- Problem details
Reproduce only the lines of the material below that start at the line containing "You are a GUI" and stop at the line containing "Task: Hide Light object with eye icon". Keep both end lines.

##### Provided data

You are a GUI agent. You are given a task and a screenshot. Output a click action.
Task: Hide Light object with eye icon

##########
##### Provided data

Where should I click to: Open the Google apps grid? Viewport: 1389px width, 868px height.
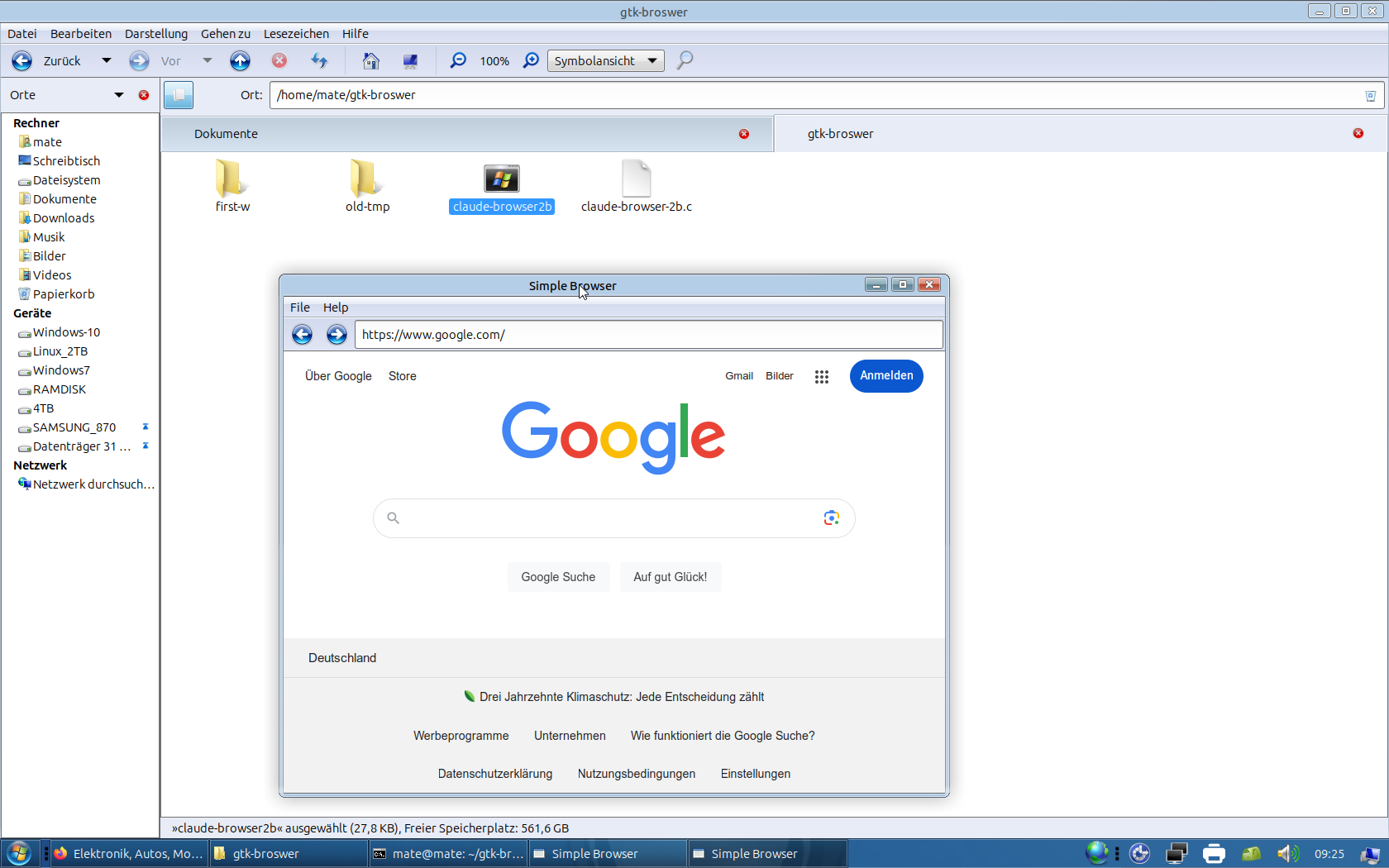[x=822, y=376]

##########
##### Provided data

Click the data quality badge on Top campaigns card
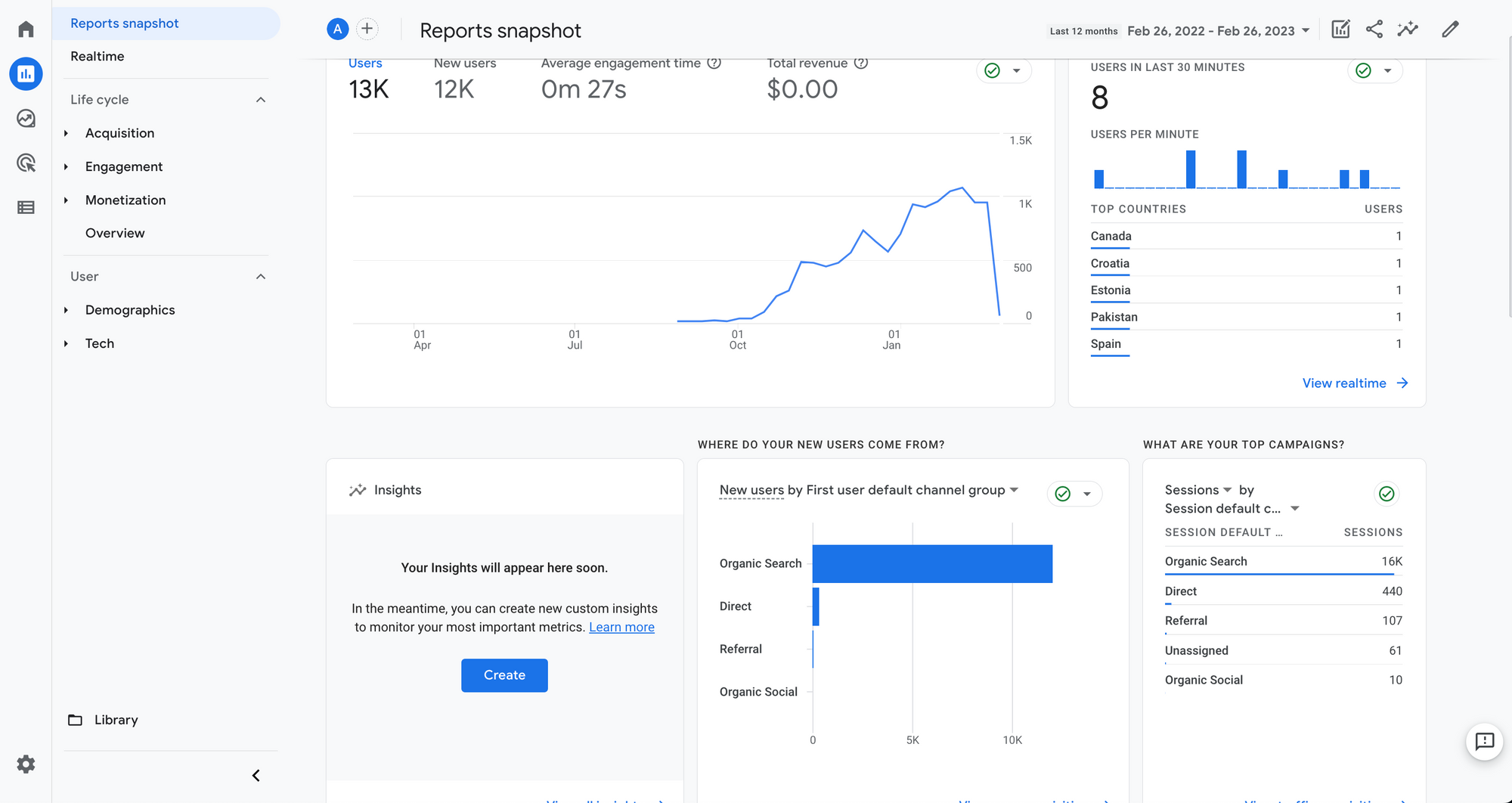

##########

- Answer space
You are a GUI agent. You are given a task and a screenshot. Output a click action.
Task: Hide Light object with eye icon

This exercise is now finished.